TENTATIVA E ERRO >> whisner fraga

 


uma guerra,

uma batalha pequeno-burguesa, mas real,

não é a ultrapassada arenga sobre planos de saúde, assuntos de ontem,

se brincar este também é de anteontem, mas tem me afligido,

tirem o "planos" ali do termo, um vocábulo preso ao mercado, eliminem a preposição, de utilidade diminuta, mais para os lados dos enfeites e nos resta a palavra "saúde",

por si mesma deveria representar um bocado de coisa: alegria, esperança, alívio, sossego, muito mais,

os exames de rotina fazem parte deste ritual: uma peregrinação, às vezes,

bobagem ficar dez, onze, horas em jejum, correndo atrás de um laboratório, de outro, outro, porque nunca é onde indicaram aquele em que eu deveria estar,

o problema é o método,

tenho a impressão de uma falta de ciência, embora usem a terminologia mais disseminada nesse campo: tentativa e erro,

um frio na barriga, 

se está tudo bem: tapinha nas costas, sorrisos cúmplices, amenidades, até daqui a seis meses,

mas se há algum destaque em vermelho, letras garrafais, alerta máximo, neons: 

o mundo começa a olhar torto: mais um doente,

a enfermeira condena: tsc tsc, o senhor toma remédio pra isso, praquilo, um questionário de duzentas e cinco questões, patologia preexistente?, o convênio cobre?,

liga daqui, telefona dali, digita dacolá, solicita, escaneia além, enter: tsc tsc,

lembro da propaganda na kiss fm: o que eu tenho é grave, doutor?,

mais exames, mais jejuns, mais filas: é o processo,

e ele vem abarrotado de dúvidas,

pressão sobe, pressão abaixa, calafrios, palpitações, dores, vertigens, me sinto em um avião e ninguém avisa se o voo está de acordo com o planejado,

não há planejamento,

tentativa e erro,

mais erro do que tentativa?,

as máquinas não mentem,

mas e quem manipula as máquinas, quem interpreta as máquinas, quem realiza a manutenção das máquinas?, quem vende as máquinas?, 

ludibriam, erram?,

o que eu tenho é grave, doutor?,

você não tem nada,

ou tem?


-----------


imagem: dall-e.

Comentários

Ufa Whisner, estes exames, esta espera, as reações do corpo médico… são de fato uma coisa que aflige a gente.

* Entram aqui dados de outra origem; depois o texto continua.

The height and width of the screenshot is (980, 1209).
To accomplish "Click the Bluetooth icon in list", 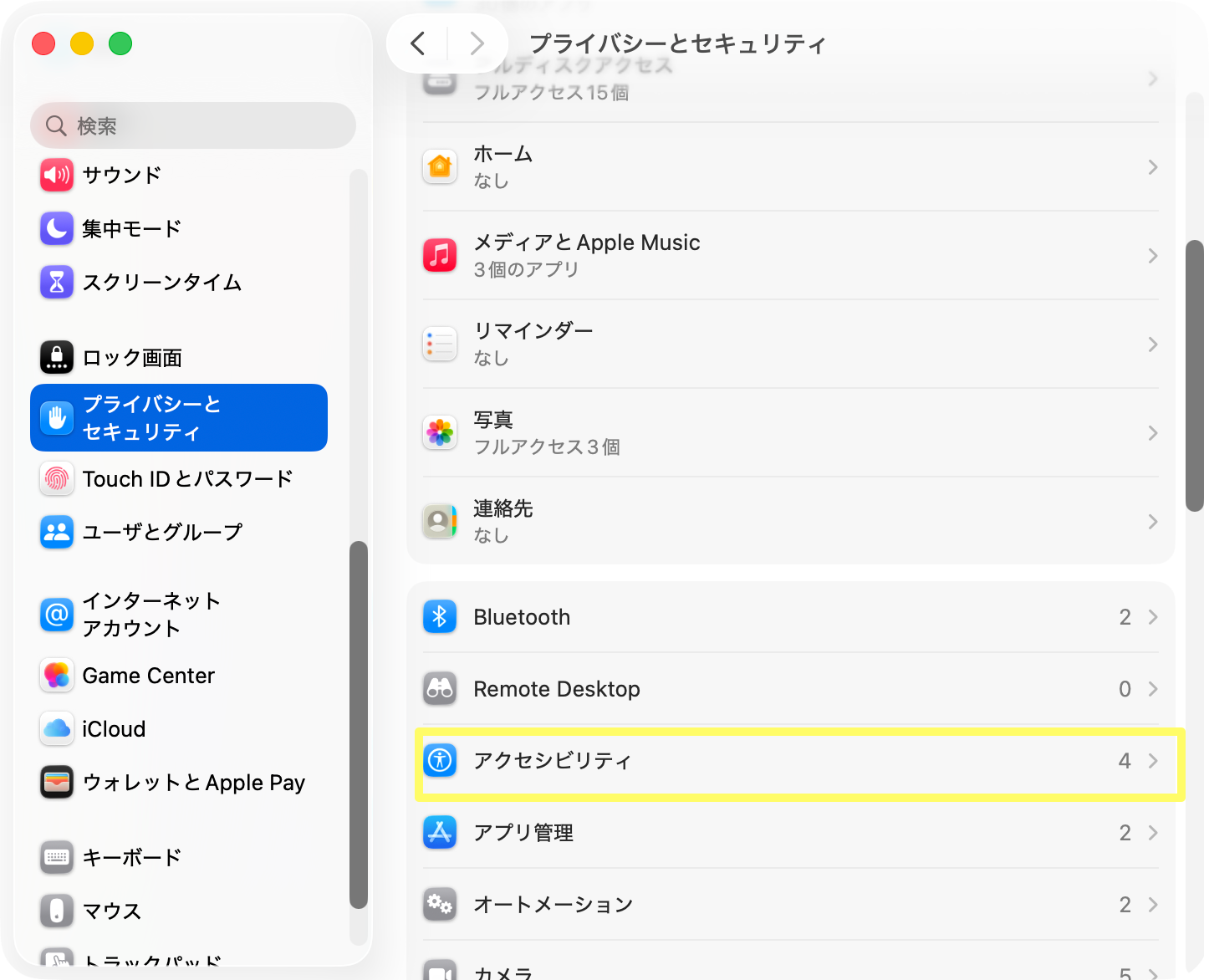I will [x=440, y=617].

Vivi isto com minha mãe… e acho que você transmitiu muito bem esta aflição. Nesse processo o paciente acaba sendo tratado como apenas isto, um paciente, e seu texto devolve à ele sua dimensão de sujeito. Lembrei de uma história de minha ex-orientadora que, quando teve câncer, na hora de preencher o formulário, no ítem “doutor”, ao invés de escrever o nome do médico, por ato falho, marcou “em antropologia”.
Anônimo disse…
É assim mesmo. Cada vez pior. Quem está no conrtole? Aparentemente, ninguém. Tantos procedimentos! Quem governa tudo isso? Ora! Nada faz sentido principalmente para quem está no lugar do paciente. Sensação angustiante. André Ferrer aqui.
Soraya Jordão disse…
Há 16 anos passo por isso. Acrescento a essa angústia, o aborrecimento com os exames que o plano de saúde não cobre, embora nos cobre absurdo de mensalidade.
Jander Minesso disse…
Empático, triste, real.
Zoraya Cesar disse…
Whisner, com sua técnica de sempre, vc expôs um sofrimento pelo qual todos passamos em um ou outro momento da vida. E a coisa só tende a piorar. Me deu até uma aflição aqui.
Albir disse…
Acredito que essa tensão adoeça mais que as doenças que conseguiríamos sozinhos. É uma indústria, vale milhões de dinheiros, e somos a mercadoria.
Nadia Coldebella disse…
Parece haver método até nisso.
Frustrar, sofrer.
Me questiono sempre sobre isso, sobre o status de gado que nos rodeia. Porque no fim é assim que somos tratados, né?